■ DOCUMENT SEGMENT
During the stages Haston was kept busy at her checkpoints and when she arrived back at camp each night she was thrilled to see that Lucha was there waiting.
“She was so loyal in a sense, although to what she was loyal to at this point I wasn’t sure,” Haston said. “Now though, it seems to be quite clear.”
But as the race headed into its final stage, Haston would be given one more scare. The evening prior to the final 10-km stage (competitors at this point would have raced 240 km), the course team went out to set the course with Lucha in tow and Haston tending to the competitors’ medical needs. Lucha returned to camp that night, seemingly ready to take on the final stage of the run the next morning.
“I had already gone to San Pedro earlier in the morning before the stage started to go to veterinarian’s office to talk about the possibility of adopting a dog,” Haston said. “I wasn’t given much hope that it would be possible and I felt a bit hopeless. We went to the finish line in the center square of San Pedro and awaited the competitors. The last competitors arrived and Lucha never showed up. I was heartbroken.”

■ INPUT DATA
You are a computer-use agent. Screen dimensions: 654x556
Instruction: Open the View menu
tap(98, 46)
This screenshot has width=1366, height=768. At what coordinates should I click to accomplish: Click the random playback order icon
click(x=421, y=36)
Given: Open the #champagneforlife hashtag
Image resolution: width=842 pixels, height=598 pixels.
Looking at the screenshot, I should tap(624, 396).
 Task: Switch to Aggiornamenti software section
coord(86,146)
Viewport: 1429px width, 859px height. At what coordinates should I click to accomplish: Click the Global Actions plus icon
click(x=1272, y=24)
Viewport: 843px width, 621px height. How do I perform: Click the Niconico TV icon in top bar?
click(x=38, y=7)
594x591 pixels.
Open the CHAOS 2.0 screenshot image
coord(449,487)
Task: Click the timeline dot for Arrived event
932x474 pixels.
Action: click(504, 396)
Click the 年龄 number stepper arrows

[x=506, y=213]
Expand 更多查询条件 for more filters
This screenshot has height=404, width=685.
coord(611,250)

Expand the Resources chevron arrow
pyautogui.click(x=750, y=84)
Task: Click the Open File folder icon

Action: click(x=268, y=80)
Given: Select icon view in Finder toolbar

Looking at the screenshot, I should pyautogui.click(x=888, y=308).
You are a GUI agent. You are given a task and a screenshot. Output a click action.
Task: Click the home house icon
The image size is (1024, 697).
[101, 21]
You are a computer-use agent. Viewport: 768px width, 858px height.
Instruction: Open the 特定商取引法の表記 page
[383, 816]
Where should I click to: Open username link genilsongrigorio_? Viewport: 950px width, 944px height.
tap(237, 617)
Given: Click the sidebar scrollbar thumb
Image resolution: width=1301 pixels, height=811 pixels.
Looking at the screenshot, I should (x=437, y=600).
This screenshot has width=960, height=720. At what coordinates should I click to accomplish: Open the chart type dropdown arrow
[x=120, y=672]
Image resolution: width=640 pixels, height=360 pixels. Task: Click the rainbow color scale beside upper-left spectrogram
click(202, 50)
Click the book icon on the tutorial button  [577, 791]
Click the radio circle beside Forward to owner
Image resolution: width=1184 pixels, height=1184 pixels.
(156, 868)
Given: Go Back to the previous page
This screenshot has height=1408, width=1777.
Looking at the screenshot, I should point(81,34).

■ WORK TASK 1
In the account of Lucha, rewrite the part between "But as the race" and "the next morning.", inclusive, changing "course team" to "route crew".
■ WORK TASK 2
According to the account of Lucha, where was the finish line of the race?
■ WORK TASK 3
Carry on the account of Lucha from where it stops.

■ REPLY 1
But as the race headed into its final stage, Haston would be given one more scare. The evening prior to the final 10-km stage (competitors at this point would have raced 240 km), the route crew went out to set the course with Lucha in tow and Haston tending to the competitors’ medical needs. Lucha returned to camp that night, seemingly ready to take on the final stage of the run the next morning.

■ REPLY 2
In the center square of San Pedro.

■ REPLY 3
Haston asked around to see if something had happened to Lucha, but she confirmed that Lucha had left with the other competitors that morning. Haston walked back to the hotel, searching for Lucha.
“I saw probably 40 other stray dogs on my short walk back through town to the hotel but never saw her,” Haston said. “I continued looking, but was feeling a bit hopeless. The next day people started to leave San Pedro, but I had always planned to stay in San Pedro for two more days.”
Haston went to meet a friend who had been a competitor in the race and as they started walking down the main street in search of some lunch, Haston looked down and saw Lucha at her feet.
“I looked down and literally at my feet was this fluffy, scruffy pretty little lady just sitting there, facing my direction and looking up at me. I stopped in my tracks immediately,” Haston said. “I knew immediately this was her. I bent down and started petting her, and we just froze in the street.”
Her friend asked her what she wanted to do.
“I was only able to mutter, ‘I can’t leave her’ through my big tears that were rolling down my face from under my sunglasses,” Haston said. “I think he was in disbelief that I was actually crying, but at that point he knew I was serious about trying to adopt her. It really did feel like it was fate that we were reunited right there on the street.”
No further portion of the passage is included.